- Your assignment
Return every line of the records that includes the string "Berhadiah".
··· Data shown
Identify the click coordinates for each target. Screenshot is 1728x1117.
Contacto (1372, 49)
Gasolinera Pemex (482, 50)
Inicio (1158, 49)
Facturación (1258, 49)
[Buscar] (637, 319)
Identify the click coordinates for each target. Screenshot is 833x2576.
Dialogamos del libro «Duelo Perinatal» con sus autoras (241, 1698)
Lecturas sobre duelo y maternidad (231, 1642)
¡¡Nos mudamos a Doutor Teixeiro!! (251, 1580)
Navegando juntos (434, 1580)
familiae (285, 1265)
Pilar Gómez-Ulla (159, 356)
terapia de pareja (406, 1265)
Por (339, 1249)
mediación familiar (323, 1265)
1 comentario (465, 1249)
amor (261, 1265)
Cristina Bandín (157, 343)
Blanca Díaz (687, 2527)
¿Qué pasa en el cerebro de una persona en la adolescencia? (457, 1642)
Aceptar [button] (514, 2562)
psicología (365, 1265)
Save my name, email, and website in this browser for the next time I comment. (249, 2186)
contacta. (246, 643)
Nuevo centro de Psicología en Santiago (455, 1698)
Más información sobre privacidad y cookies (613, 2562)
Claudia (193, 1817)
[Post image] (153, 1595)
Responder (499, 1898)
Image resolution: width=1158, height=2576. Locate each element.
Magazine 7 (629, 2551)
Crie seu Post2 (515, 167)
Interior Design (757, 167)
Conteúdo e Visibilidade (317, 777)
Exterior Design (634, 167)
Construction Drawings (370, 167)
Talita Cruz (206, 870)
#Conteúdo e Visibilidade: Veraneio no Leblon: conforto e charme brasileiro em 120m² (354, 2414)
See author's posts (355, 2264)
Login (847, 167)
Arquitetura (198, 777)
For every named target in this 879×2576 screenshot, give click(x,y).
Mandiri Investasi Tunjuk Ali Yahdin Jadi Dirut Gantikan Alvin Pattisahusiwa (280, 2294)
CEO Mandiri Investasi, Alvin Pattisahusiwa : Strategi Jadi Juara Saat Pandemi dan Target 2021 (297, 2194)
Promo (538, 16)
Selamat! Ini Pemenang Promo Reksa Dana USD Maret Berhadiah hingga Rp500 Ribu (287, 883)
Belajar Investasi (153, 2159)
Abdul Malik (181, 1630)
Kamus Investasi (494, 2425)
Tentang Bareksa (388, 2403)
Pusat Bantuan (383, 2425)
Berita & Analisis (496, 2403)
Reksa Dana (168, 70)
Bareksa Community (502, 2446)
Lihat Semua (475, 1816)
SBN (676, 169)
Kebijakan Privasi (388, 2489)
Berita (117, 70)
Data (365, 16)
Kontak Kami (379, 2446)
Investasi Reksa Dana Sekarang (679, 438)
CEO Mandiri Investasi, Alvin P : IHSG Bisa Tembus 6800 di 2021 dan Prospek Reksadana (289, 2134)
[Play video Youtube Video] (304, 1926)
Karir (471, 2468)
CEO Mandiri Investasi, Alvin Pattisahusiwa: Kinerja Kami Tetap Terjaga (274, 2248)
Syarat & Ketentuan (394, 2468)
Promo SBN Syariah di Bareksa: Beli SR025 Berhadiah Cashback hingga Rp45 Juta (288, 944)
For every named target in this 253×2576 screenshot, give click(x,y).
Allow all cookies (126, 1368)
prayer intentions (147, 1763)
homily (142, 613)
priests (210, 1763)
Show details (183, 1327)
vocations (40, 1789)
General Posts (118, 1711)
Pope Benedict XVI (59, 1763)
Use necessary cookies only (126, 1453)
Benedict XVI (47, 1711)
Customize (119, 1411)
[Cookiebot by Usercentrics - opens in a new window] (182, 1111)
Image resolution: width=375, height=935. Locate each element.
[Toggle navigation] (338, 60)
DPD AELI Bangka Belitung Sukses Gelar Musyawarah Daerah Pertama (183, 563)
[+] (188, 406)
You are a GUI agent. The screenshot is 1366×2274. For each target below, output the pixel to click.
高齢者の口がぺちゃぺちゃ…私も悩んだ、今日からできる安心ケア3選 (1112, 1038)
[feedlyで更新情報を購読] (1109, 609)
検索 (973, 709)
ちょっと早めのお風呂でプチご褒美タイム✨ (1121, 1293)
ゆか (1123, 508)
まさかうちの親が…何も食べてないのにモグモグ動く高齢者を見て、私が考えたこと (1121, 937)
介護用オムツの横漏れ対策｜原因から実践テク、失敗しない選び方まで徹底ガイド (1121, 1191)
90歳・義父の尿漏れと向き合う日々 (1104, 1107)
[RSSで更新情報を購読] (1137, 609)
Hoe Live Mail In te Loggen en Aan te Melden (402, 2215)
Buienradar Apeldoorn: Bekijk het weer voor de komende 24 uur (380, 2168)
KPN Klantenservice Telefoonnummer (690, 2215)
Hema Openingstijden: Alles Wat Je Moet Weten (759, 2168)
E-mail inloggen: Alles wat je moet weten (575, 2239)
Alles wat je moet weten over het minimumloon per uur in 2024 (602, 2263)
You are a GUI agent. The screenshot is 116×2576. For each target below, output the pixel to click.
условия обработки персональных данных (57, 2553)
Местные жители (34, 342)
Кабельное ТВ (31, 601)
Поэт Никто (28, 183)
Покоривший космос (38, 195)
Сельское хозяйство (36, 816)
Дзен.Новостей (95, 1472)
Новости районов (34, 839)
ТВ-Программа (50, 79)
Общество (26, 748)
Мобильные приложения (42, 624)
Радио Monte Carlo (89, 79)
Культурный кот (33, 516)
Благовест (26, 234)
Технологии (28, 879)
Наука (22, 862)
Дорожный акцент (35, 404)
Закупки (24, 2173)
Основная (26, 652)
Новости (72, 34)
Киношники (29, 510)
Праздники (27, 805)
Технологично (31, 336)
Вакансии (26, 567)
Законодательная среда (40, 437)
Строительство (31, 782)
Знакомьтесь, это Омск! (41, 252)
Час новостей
······
- Exercise result
Selamat! Ini Pemenang Promo Reksa Dana USD Maret Berhadiah hingga Rp500 Ribu (287, 883)
Promo SBN Syariah di Bareksa: Beli SR025 Berhadiah Cashback hingga Rp45 Juta (288, 944)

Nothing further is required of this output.